Patty Griffin Servant of Love

Patty Griffin Servant of Love
Patty Griffin took six years to follow up Children Running Through with an album of entirely new original material, but the relatively brief two-year gap since the excellent American Kid should not be cause for trepidation: Servant of Love shows no hint of a drop in quality. In fact, this typically stellar set of songs may also be the Maine native's most eclectic and adventurous full-length yet.
The singer revisits well-worn themes on Servant of Love — love in its many forms, separation, loss — but she often finds new ways to dress up her consistently incisive and insightful lyrics. A bit of blues ("There Isn't One Way," the slow-burning "Hurt A Little While"), a touch of rock'n'roll (the lusty "Snake Charmer"), some luminous folk ("Made of the Sun," "Rider of Days") — this is all familiar territory for Griffin, but there is also a welcome sense of creative restlessness and limitless possibilities in the way she moves from one style to the next throughout the album, adding to an already rich palette.

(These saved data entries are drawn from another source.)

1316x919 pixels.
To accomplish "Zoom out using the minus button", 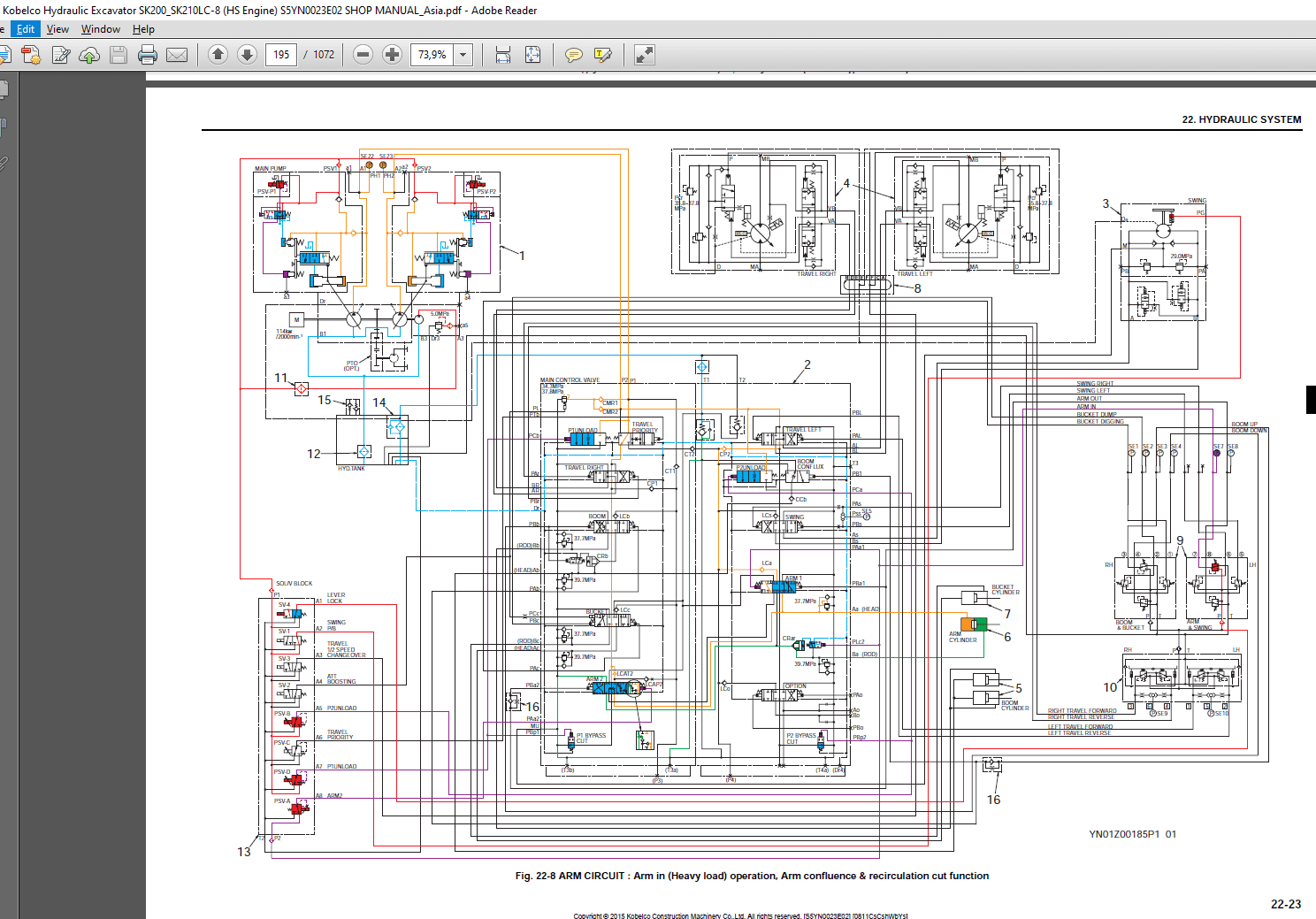I will point(363,55).
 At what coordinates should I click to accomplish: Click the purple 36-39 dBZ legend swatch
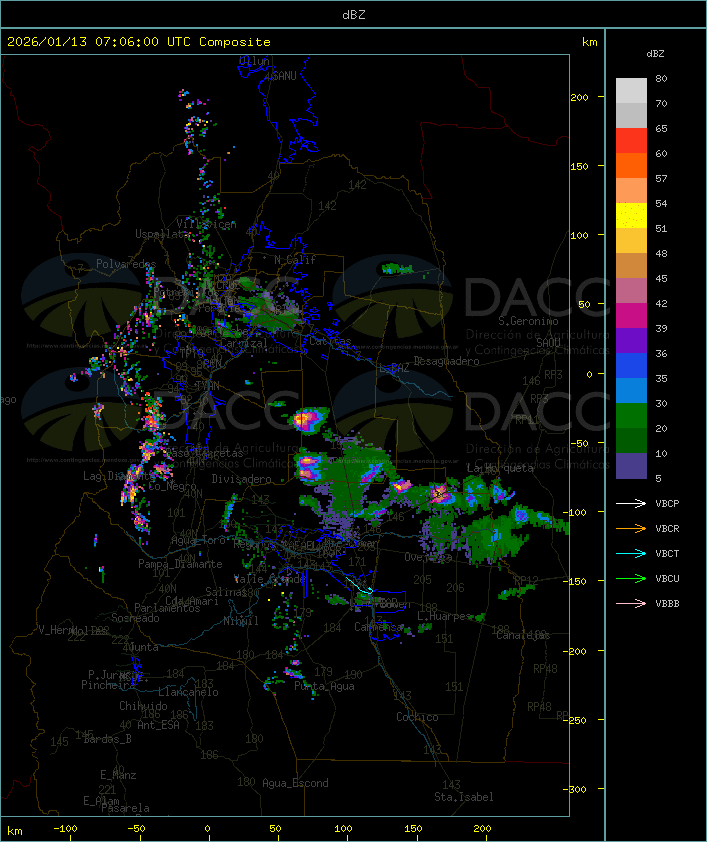pos(631,341)
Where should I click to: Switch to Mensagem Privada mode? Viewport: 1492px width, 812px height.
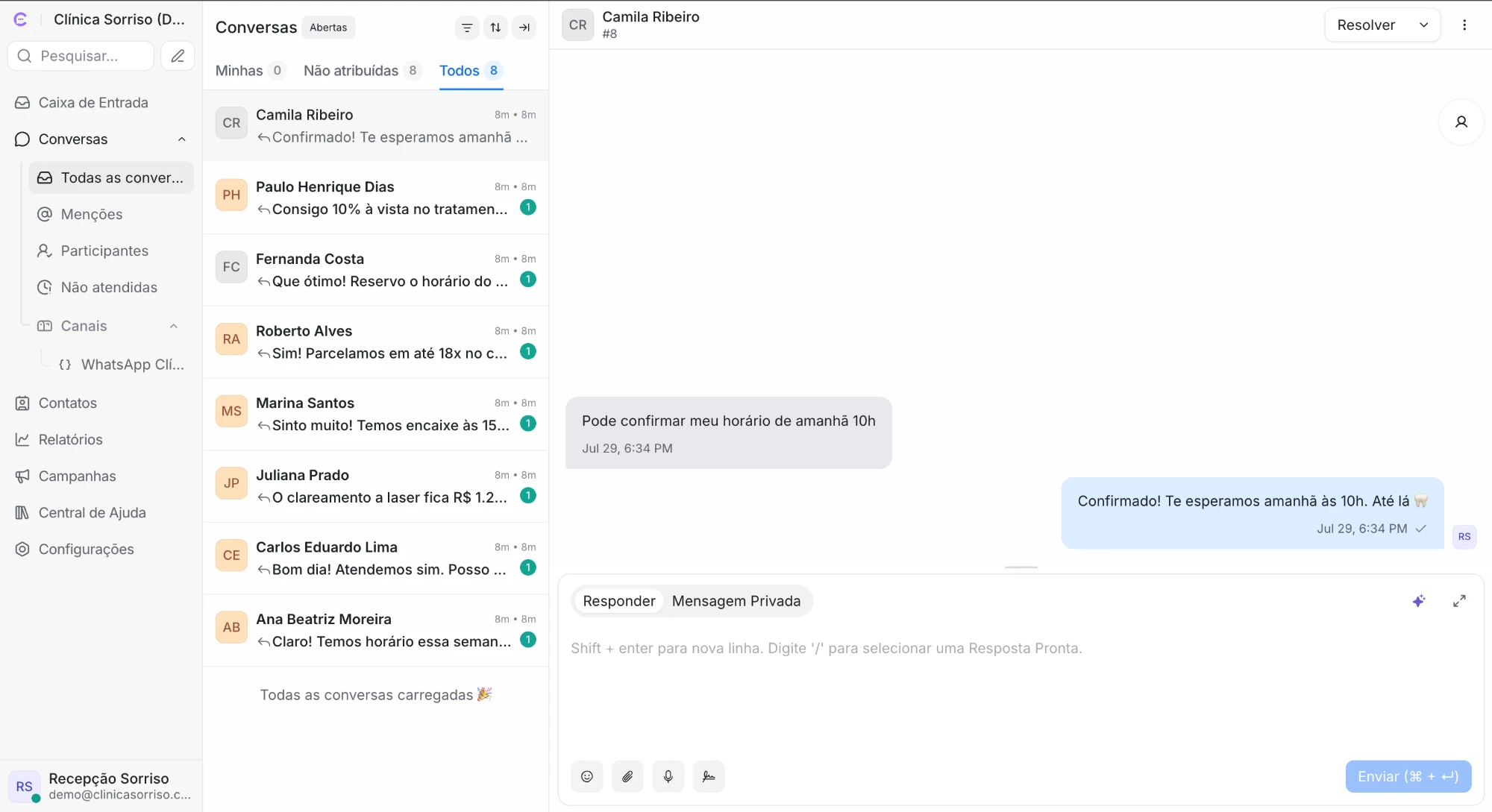736,601
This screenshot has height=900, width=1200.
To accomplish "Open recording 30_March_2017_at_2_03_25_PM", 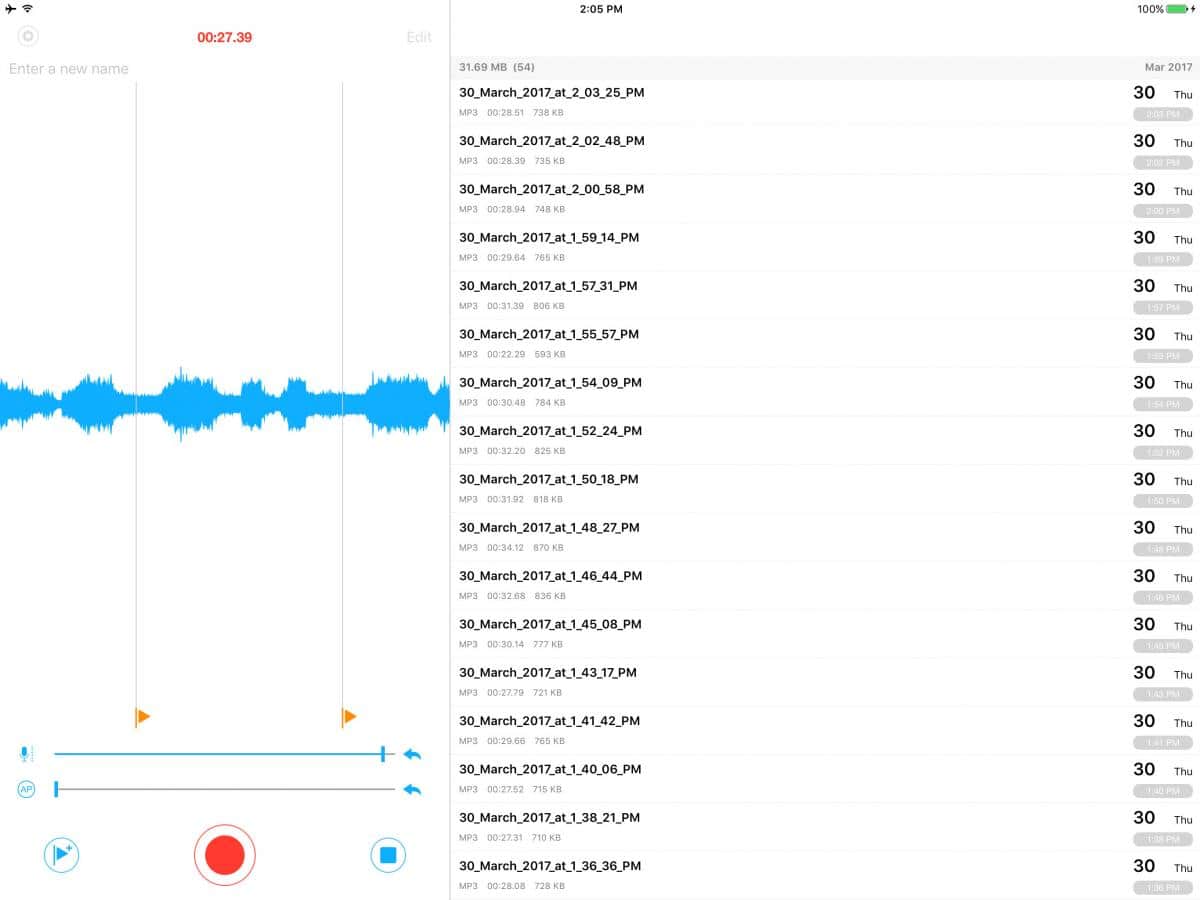I will coord(551,93).
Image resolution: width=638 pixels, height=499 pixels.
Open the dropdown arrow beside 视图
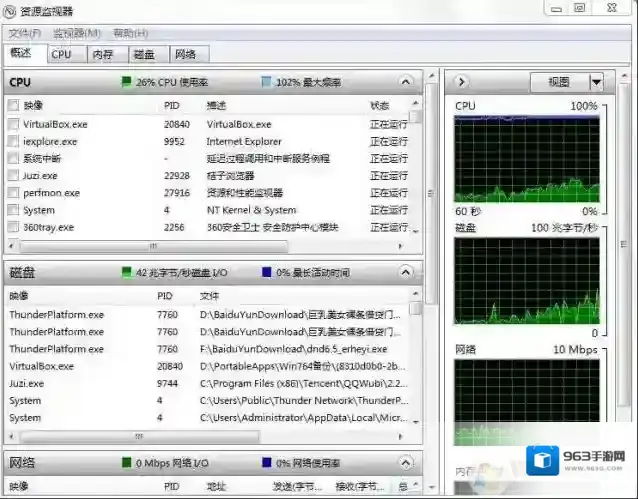point(597,82)
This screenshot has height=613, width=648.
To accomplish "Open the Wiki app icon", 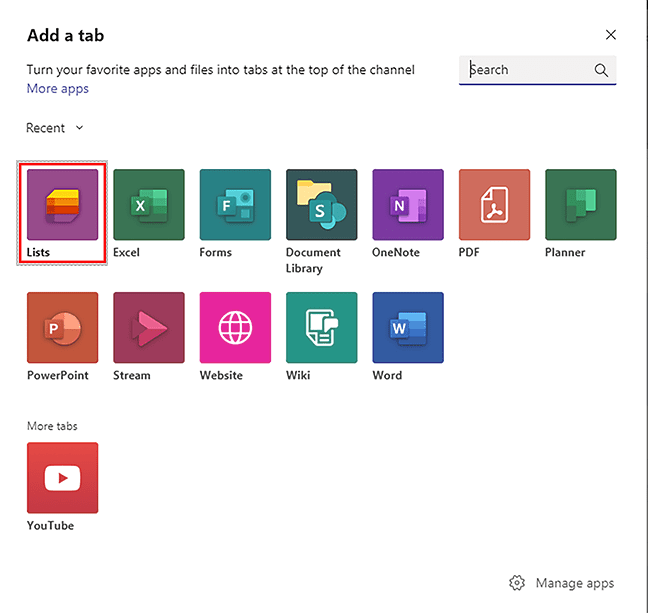I will point(321,328).
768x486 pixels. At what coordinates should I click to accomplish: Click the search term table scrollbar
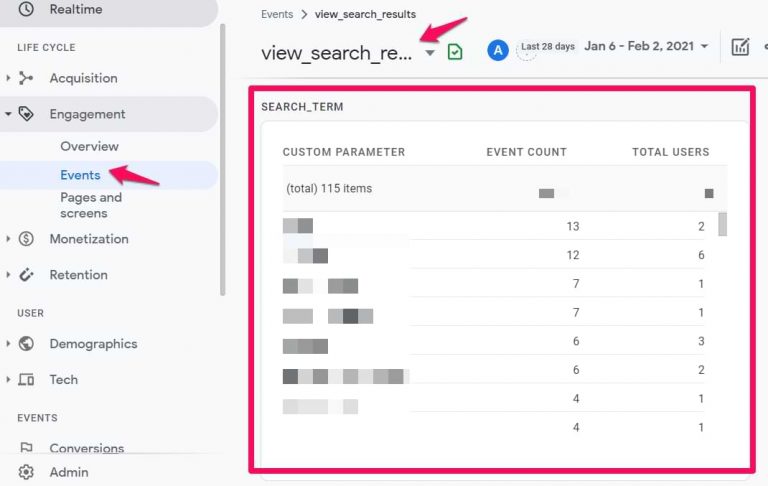tap(722, 223)
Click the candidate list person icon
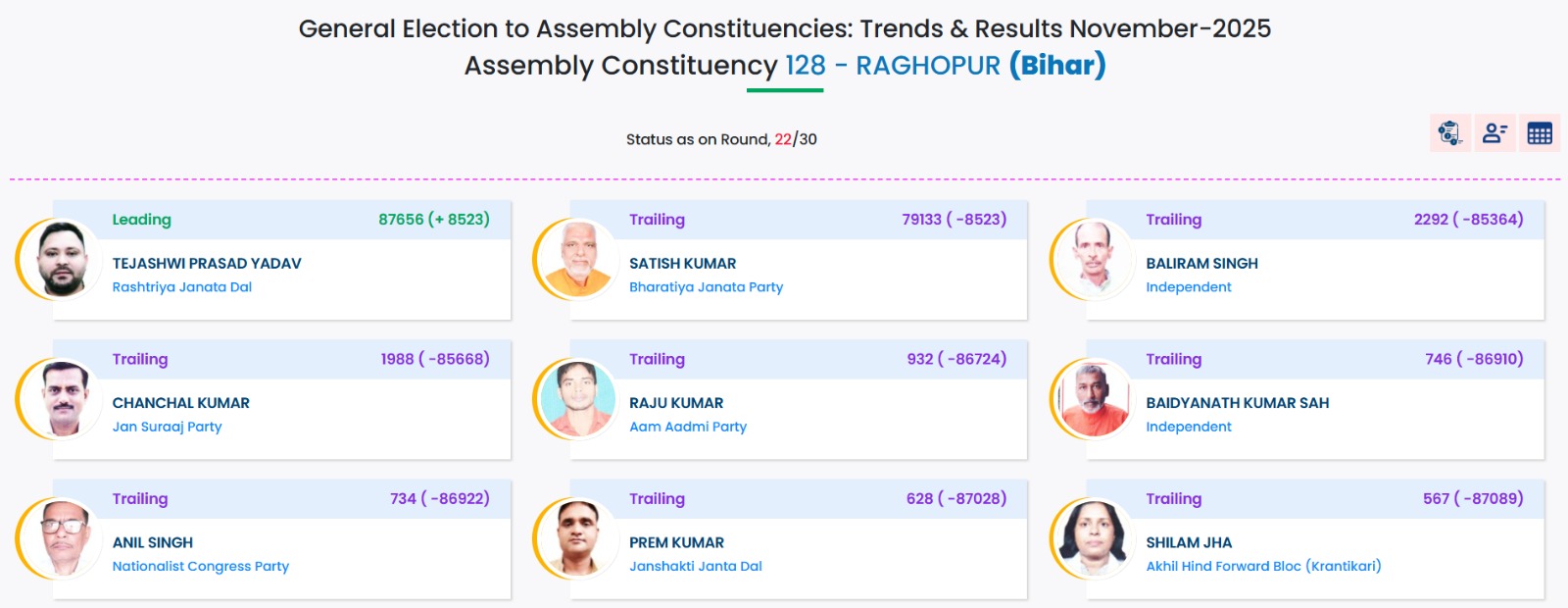Screen dimensions: 1568x608 pos(1494,133)
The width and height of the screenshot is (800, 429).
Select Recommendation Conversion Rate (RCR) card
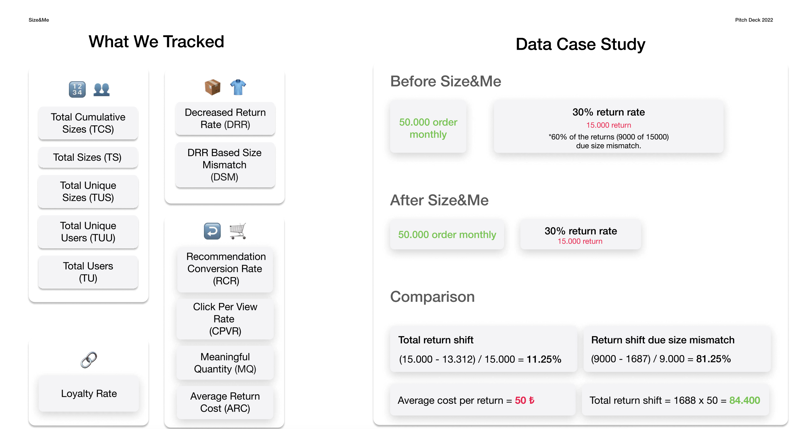click(225, 269)
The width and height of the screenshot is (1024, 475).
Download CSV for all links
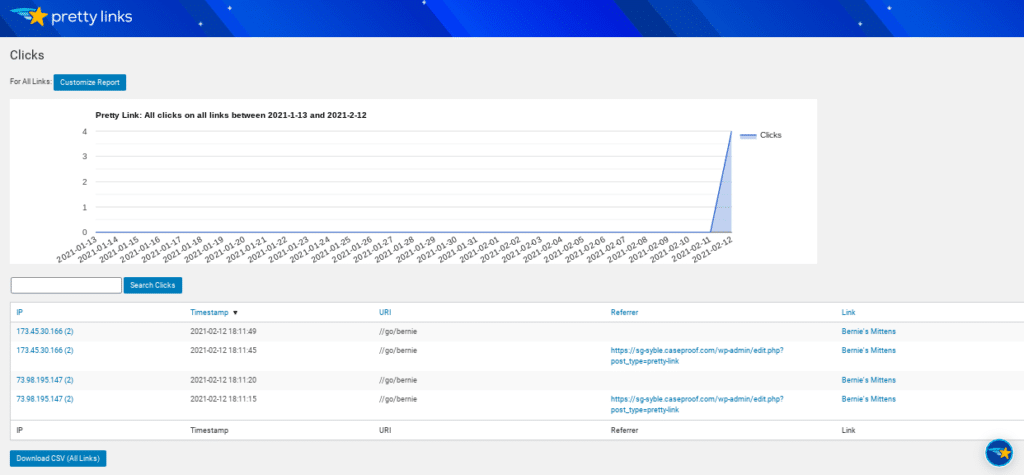pyautogui.click(x=58, y=458)
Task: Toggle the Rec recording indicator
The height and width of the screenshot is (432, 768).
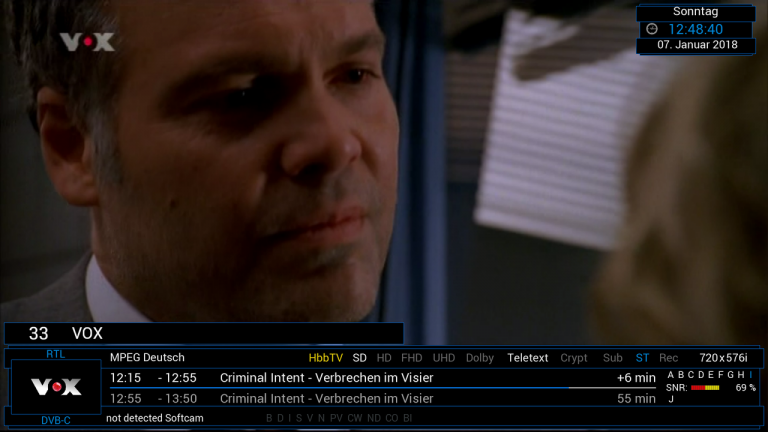Action: point(668,358)
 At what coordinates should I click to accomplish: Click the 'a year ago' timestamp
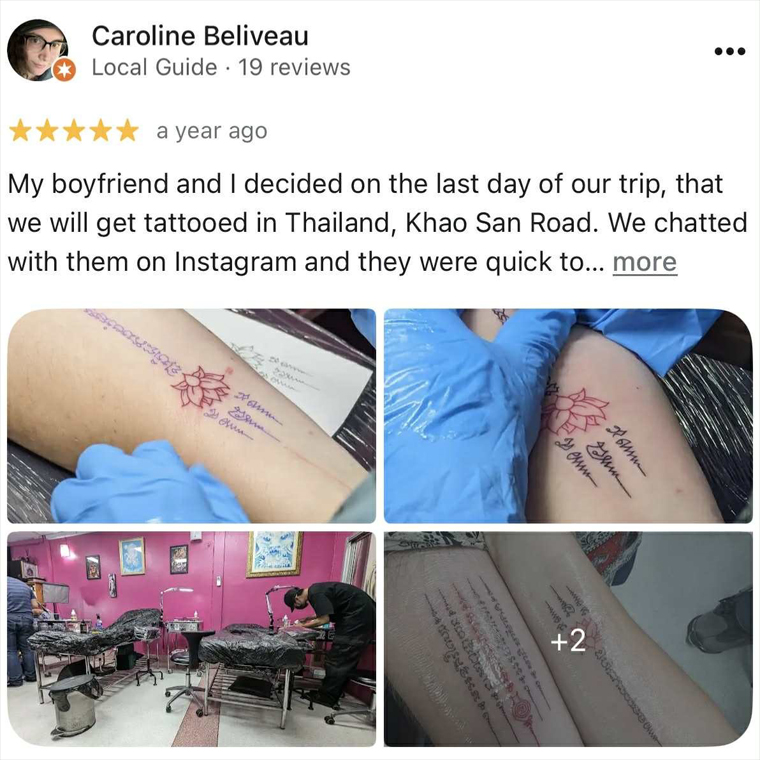point(212,131)
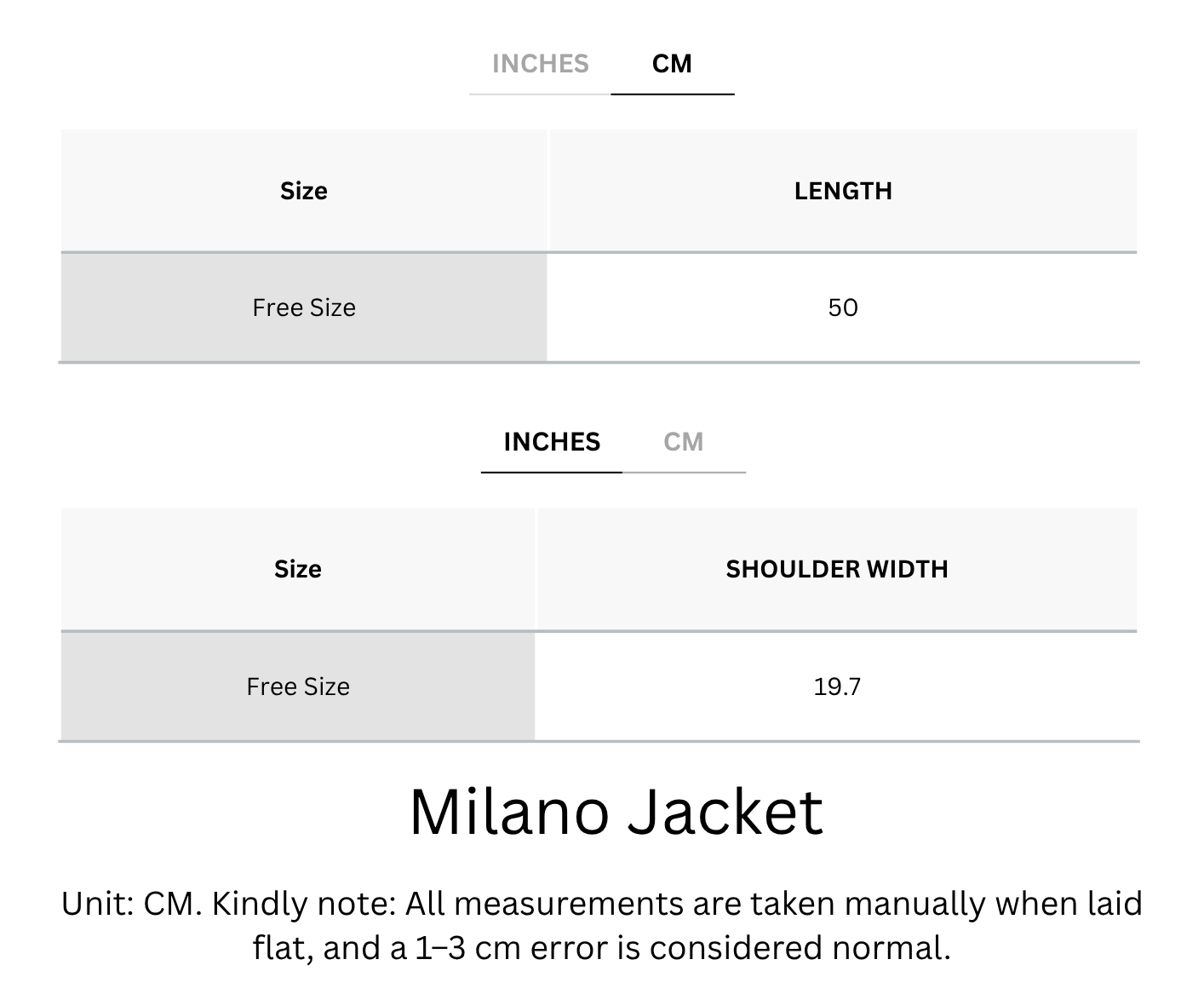1204x994 pixels.
Task: Click the shoulder width value 19.7
Action: point(837,687)
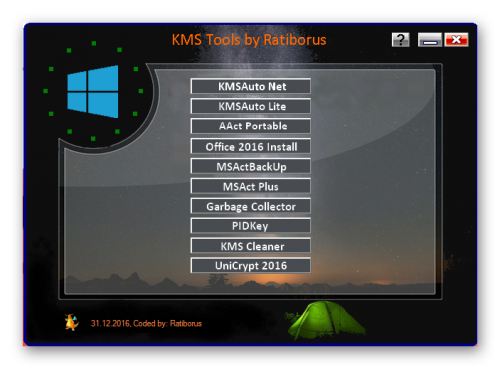Open the help question mark button
500x369 pixels.
[400, 40]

On "Everything's Changed," a kalimba blends with a guitar to approximate the sound of a ticking clock, bringing urgency to a song already anchored by a deep sense of displacement. A jazz influence also crops up on the spare, piano-led title track, which features unusual chord changes, trumpet improvisations by Ephraim Owens and an emotionally charged lead vocal mixed way up high.
Griffin may be a peerless writer of intimate, small-scale character studies that somehow also feel universal, but she doesn't shy away from the political on Soldier of Love, tackling the senseless death of John Crawford III — a 22-year-old African-American shot by police at Wal-Mart while holding a toy gun — on "Good and Gone," a bleak, drone-y Appalachian ballad.
That the song never feels out of place next to the elegiac folk of "250,000 Miles" or the heavy-hearted, quiet majesty of the Jackson Browne-like "You Never Asked Me" ("It was an exercise in catastrophe / It was a dance of destruction") is a testament to both Griffin's high standards and unparalleled sensitivity as a songwriter. (PGM/Thirty Tigers)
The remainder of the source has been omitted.